Приведите заново записи начиная со строки с «Viewport: 621px width, 881px height.» и заканчивая строкой с «Action: point(146,516)», заменив в них «Leeds» на «Arsenal» и ничего больше не меняя. Изображения в ответ не включайте.

Исходные материалы:
═══

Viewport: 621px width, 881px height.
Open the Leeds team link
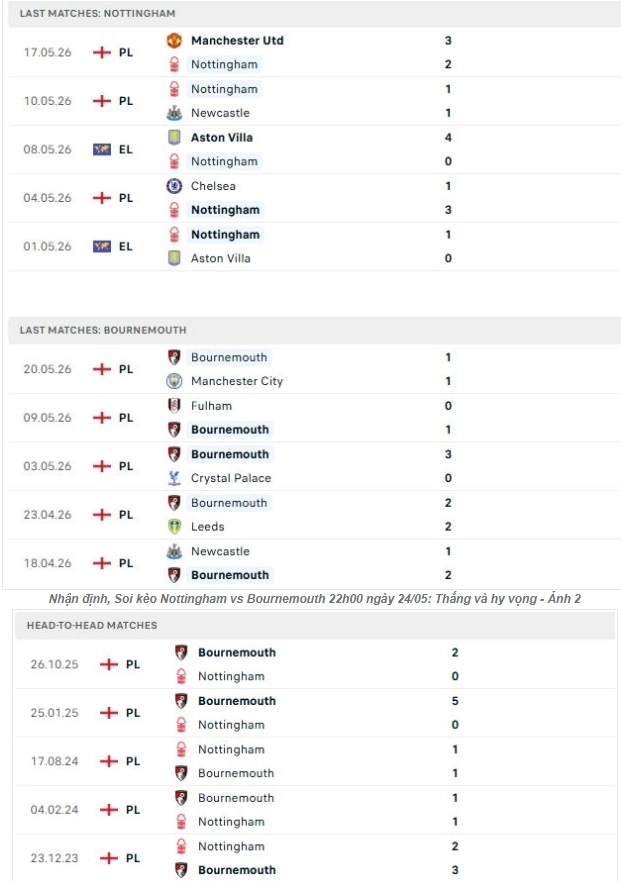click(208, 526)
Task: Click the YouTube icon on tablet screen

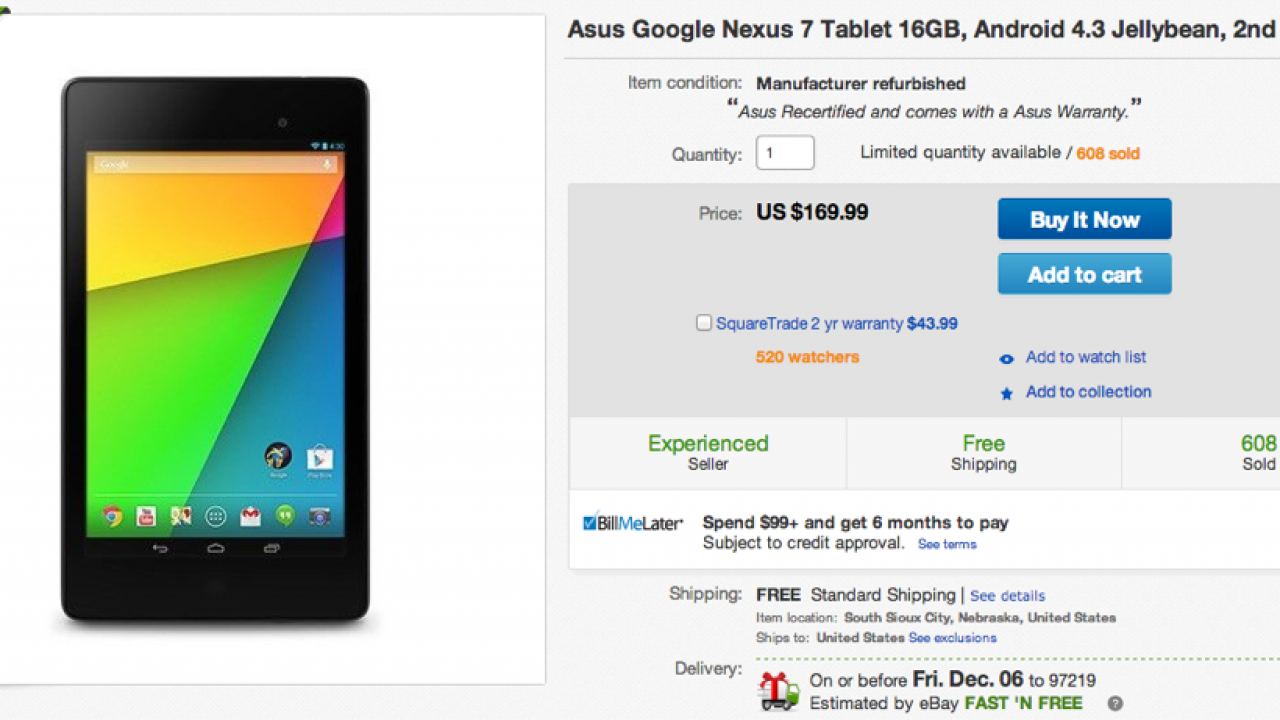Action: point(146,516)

═══

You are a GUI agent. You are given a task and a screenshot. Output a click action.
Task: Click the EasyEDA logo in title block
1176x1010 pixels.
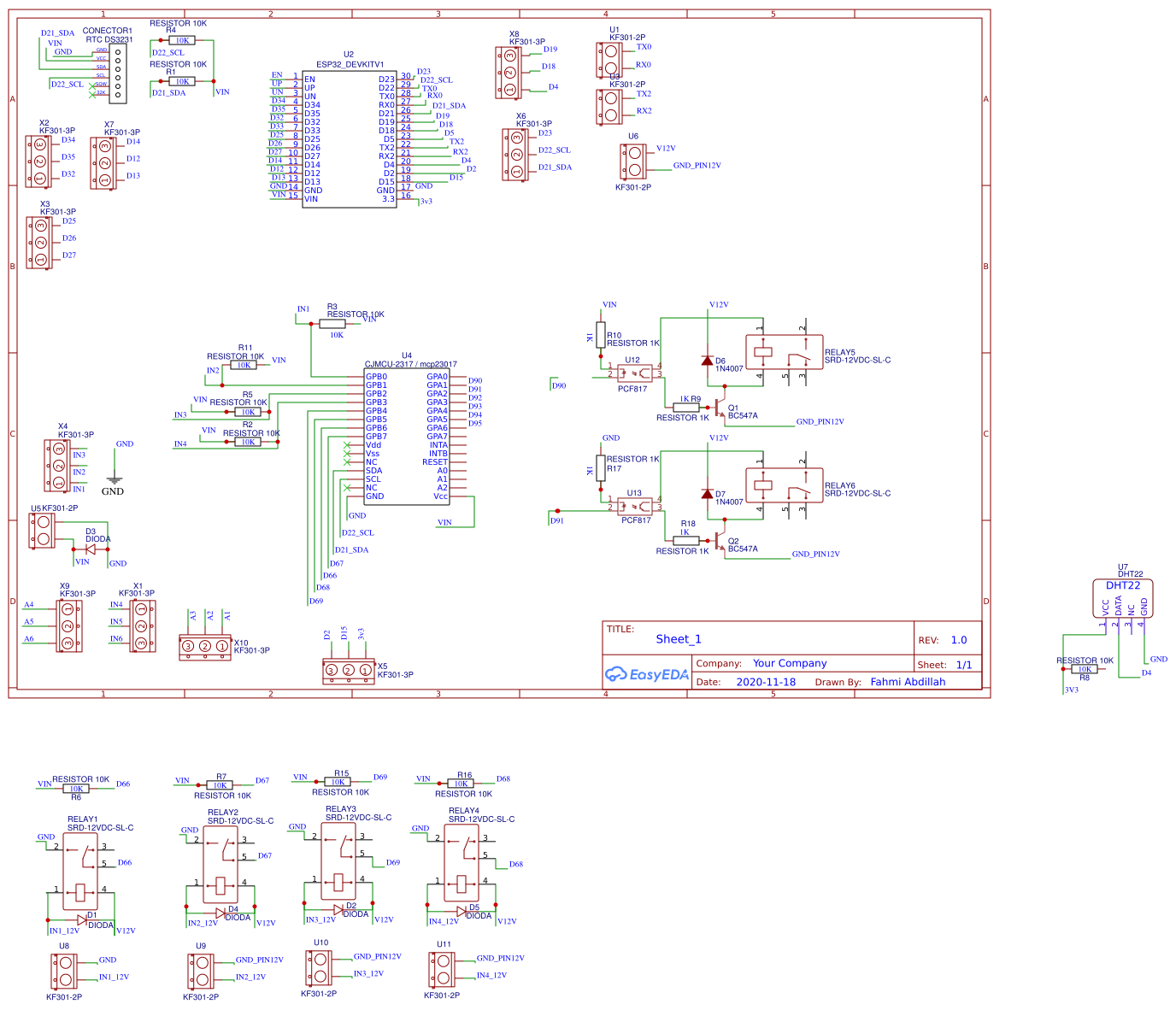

═══

Результат задания:
Viewport: 621px width, 881px height.
Open the Arsenal team link
click(208, 526)
Task: Click the YouTube icon on tablet screen

Action: point(146,516)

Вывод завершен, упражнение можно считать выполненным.